Personal information
- Date of birth: December 20, 1971 (age 53)
- Place of birth: Baltimore, Maryland, U.S.
- Height: 5 ft 8 in (1.73 m)
- Position: Defender

College career
- Years: Team / Apps / (Gls)
- 1991–1993: Loyola Greyhounds

Senior career*
- Years: Team / Apps / (Gls)
- 1994: Washington Warthogs (indoor) / 27 / (8)
- 1994–1995: Baltimore Bays
- 1996: Baltimore Spirit (indoor) / 9 / (1)
- 1997: New England Revolution / 5 / (0)
- 1997: → Worcester Wildfire / 2 / (0)
- 1997: Tampa Bay Mutiny / 4 / (0)

= Bill Harte =

American soccer player

Bill Harte is an American retired soccer defender who played one season in Major League Soccer.

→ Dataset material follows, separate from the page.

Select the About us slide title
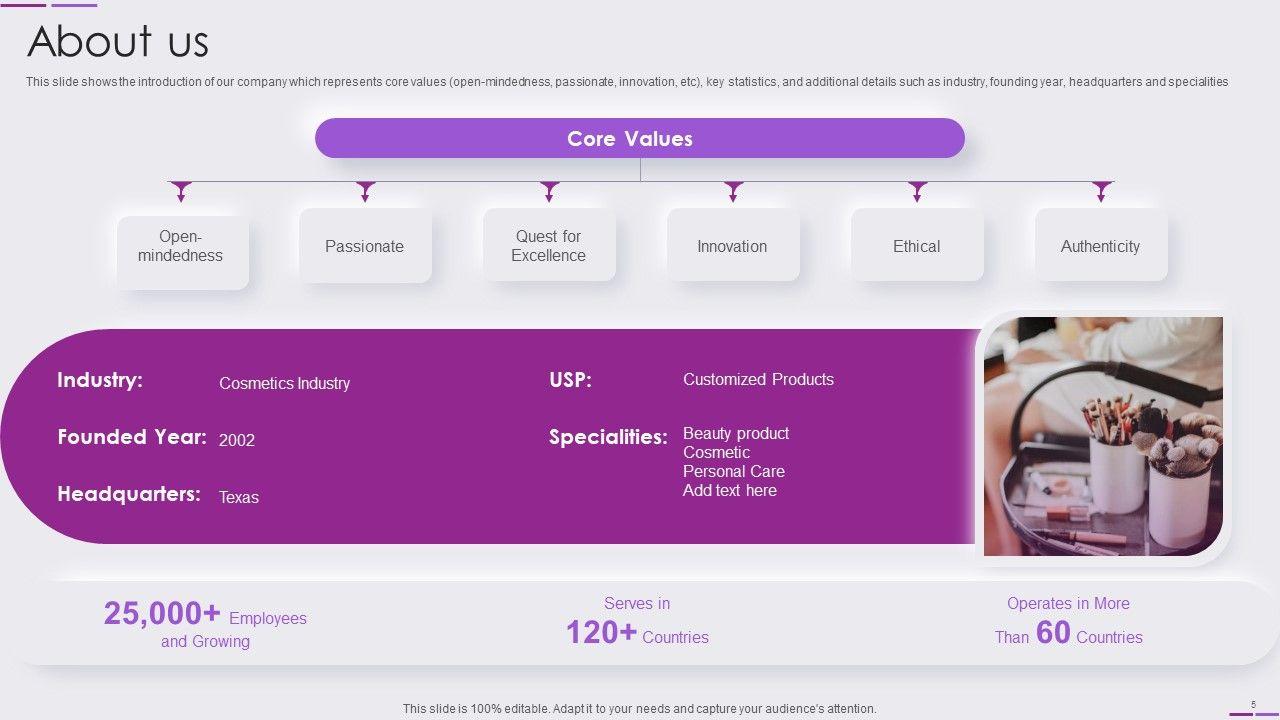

Harte attended Loyola University Maryland where he played on the men's soccer team from 1991 to 1993. In the summer of 1994, Harte played for the Washington Warthogs in the Continental Indoor Soccer League. In October 1994, Harte signed with the Baltimore Bays of the USISL. In the fall of 1996, he signed with the Baltimore Spirit of the National Professional Soccer League. He played nine games for the Spirit before being waived on December 26, 1996. On February 1, 1997, the New England Revolution selected Harte in the first round (third pick overall) of the Supplemental Draft. On July 10, 1997, the Revolution sent Harte to the Tampa Bay Mutiny in exchange for Evans Wise. The Mutiny waived Harte in November 1997.

Harte later worked for Adidas America.